We are what we are, because we are shaped by the land we hail from. For a long time the British isles offered much of their heritage in the form of folk, story and song. You can still see that in the more remote parts like Ireland, Wales and Scotland, but England itself seems to have lost part of it. Wolcensmen is in that sense a breath of fresh air with their heathen folk, reclaiming something that might seem forgotten.
Wolcensmen is more than just a folk project by Dan Capp (known from Winterfylleth), its a platform featureing various artists who collaborated with the Englishmen to bring his dream to life. One of the participants is Canadian cellist Raphael Weinroth-Browne (Musk Ox), who is brilliant. Another is Grimrik (Arath), who is a master of dungeon synth, and creating those Burzumesque atmospheres.
Jumping ahead for a moment to the main contribution of Grimrik, that Burzumesque feel is immediately present ”Neath a Wreath of Firs’, which was written and performed by the German artis. It truly captivates that eerie forest spirit. A great tune, but my avorite is at the start of the album. When the intro starts, I imagine beautiful landscapes like those on the Winterfylleth album covers.
That feeling remains, but even more ina an eagle-eye perspective in a soaring, praying calm on ‘The Fyre-Bough’. The second song with this majestic, droning song is a connection to The Hobbit soundtrack, particularly the song by Richard Armitage ‘Misty Mountains’. Though the similarity is not as strong as my words may suggest, there is a similar evocation of a more pure, clean world that is both rough and free as well as pastoral and calm as one can find in the work of Tolkien. I wonder if that is an inspiration for Dan Capp.

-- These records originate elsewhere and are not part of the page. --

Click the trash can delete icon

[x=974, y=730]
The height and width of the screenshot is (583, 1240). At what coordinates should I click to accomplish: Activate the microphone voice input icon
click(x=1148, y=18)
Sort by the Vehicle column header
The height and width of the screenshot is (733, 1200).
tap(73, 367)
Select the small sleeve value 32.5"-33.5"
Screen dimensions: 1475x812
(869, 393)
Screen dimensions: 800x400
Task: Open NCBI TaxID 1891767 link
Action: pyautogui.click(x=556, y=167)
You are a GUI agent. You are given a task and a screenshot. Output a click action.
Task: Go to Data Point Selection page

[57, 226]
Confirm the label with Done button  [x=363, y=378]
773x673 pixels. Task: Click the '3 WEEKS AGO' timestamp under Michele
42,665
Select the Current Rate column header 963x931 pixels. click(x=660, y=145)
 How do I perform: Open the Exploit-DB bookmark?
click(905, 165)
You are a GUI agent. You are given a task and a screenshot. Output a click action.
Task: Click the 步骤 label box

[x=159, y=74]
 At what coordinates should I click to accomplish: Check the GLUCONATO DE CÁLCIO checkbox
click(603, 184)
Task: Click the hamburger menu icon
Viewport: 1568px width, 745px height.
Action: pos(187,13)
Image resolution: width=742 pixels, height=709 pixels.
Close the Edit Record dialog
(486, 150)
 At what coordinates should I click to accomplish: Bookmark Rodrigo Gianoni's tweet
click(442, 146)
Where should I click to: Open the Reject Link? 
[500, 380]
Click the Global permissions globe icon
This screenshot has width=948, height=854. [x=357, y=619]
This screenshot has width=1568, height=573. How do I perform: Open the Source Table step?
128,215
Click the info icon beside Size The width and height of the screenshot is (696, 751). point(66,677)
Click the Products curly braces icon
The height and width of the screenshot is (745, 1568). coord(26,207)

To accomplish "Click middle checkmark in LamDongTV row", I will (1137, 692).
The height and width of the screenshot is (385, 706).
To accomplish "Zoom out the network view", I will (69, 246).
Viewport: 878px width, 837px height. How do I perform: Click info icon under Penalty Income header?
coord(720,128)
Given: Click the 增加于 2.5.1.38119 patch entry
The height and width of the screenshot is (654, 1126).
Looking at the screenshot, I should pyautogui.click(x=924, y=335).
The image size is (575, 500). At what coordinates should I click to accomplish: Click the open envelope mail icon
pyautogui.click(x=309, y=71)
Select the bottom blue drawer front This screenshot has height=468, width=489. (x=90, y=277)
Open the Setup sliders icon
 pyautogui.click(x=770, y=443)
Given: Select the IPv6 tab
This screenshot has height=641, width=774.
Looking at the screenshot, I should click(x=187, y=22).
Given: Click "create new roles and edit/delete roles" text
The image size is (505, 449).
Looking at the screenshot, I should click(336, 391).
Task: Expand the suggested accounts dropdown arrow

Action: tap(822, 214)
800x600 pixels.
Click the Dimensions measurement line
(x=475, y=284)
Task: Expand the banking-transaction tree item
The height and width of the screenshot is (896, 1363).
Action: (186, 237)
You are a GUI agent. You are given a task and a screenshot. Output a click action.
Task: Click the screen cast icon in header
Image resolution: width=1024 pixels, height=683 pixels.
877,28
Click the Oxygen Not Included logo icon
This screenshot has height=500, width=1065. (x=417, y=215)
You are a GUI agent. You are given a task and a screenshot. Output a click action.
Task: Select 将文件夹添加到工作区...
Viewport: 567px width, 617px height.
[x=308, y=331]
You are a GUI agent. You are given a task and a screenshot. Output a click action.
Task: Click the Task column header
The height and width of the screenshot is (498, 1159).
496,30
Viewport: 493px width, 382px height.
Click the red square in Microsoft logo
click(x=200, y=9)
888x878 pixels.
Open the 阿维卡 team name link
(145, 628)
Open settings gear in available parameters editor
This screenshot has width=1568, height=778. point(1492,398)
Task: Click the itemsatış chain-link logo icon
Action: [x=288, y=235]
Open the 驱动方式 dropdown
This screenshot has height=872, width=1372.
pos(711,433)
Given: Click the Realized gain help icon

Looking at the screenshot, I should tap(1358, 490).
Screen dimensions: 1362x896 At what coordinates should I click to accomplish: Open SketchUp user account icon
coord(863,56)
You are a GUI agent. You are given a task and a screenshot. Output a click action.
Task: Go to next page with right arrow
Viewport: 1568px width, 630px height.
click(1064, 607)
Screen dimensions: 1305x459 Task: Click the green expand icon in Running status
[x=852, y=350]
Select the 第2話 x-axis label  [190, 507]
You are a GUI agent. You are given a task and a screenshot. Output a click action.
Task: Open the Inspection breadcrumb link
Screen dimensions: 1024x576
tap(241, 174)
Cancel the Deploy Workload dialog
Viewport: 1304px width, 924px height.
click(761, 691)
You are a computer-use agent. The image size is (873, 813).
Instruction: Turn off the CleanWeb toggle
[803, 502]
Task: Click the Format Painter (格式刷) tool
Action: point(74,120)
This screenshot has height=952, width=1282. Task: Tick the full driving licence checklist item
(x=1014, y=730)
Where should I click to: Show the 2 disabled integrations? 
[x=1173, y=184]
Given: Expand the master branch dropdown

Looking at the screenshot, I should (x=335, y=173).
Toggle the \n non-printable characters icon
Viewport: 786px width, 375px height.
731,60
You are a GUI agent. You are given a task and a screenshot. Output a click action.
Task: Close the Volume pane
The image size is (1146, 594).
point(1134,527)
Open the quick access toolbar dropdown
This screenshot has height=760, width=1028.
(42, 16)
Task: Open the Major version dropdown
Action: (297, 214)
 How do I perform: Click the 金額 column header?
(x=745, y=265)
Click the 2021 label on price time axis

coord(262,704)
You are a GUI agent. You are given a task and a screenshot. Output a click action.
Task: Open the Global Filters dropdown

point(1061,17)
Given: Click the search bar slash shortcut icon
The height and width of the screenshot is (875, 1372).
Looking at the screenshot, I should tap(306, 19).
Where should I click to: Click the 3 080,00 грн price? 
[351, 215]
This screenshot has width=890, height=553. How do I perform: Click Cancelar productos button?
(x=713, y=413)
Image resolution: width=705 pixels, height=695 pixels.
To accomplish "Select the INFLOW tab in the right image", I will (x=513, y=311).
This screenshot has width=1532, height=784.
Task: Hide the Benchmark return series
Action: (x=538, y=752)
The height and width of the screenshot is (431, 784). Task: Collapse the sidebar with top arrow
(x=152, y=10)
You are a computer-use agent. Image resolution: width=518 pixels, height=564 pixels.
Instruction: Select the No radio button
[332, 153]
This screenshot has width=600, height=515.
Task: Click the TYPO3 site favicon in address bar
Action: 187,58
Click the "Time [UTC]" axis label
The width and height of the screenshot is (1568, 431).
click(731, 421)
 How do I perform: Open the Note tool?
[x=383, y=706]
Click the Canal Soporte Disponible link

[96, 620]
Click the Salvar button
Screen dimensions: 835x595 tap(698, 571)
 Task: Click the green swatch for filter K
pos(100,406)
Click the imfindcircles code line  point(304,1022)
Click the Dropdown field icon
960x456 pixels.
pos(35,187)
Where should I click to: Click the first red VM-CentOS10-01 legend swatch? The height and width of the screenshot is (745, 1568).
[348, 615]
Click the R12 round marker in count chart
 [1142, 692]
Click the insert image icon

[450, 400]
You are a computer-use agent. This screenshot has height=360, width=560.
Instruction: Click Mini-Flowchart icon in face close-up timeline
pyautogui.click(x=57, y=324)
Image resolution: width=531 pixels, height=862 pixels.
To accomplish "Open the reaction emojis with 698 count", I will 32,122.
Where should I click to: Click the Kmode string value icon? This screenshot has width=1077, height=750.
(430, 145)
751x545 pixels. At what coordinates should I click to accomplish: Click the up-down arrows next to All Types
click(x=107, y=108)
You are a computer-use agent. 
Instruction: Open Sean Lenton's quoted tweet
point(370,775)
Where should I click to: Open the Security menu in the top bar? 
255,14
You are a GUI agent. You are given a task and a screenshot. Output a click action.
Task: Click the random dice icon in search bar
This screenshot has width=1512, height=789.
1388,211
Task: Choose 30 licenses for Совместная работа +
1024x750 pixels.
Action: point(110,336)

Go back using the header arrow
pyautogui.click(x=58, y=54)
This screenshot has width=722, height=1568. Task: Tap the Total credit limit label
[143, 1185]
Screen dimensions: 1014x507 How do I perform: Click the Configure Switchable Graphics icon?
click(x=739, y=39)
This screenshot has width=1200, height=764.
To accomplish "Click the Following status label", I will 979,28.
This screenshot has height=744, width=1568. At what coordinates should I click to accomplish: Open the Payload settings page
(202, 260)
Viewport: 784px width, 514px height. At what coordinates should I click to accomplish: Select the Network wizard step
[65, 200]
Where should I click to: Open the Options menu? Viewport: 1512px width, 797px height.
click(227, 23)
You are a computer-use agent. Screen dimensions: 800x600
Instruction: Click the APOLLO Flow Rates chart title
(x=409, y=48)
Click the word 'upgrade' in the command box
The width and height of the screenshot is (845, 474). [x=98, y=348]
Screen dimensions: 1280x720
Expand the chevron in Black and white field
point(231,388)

There’s something more gentle to the English folk music, compared to its Celtic counterparts. It’s gentle and freely flowing akin to a calm river through a green meadow with gnarled, old trees hanging over you. It lacks the rugged yearning of the Irish and Scottish folk, which I find is particularly true for Wolcensmen too. There are other elements woven into the music, which is mainly guitar, bodhran and synths. The droning strokes on the cello by Weinroth-Browne give the music a lot of its atmosphere with a deep, sonorous sound that gives the tunes their earthy feeling. A song like ‘Hoofes upon the Shymmeringe Path’ have something of an early approach of spring. A liveliness and hunger for green land and being alive again, with a foreboding drumming and double vocals.
A song like ‘Yerninge’ feels more like a crackling fire on a snowy winter day, when the sun has gone down and the fire offers that uncommon warmth and joy in the dark hours. There’s always a calm and tranquil feeling to the music though. It takes the listener to a time where fantastic creatures still roamed the land, like on ‘The Mon ‘O Micht. The base for the song is an old poem in dialect. The words even hold some particular wisdom. Dan Capp delivered something beautiful here.
Wolcensmen don’t sound like anything else really, but in a way they do sound very familiar. Like a voice from the past, that makes you think of a more peaceful time. A lingering memory of something that once was.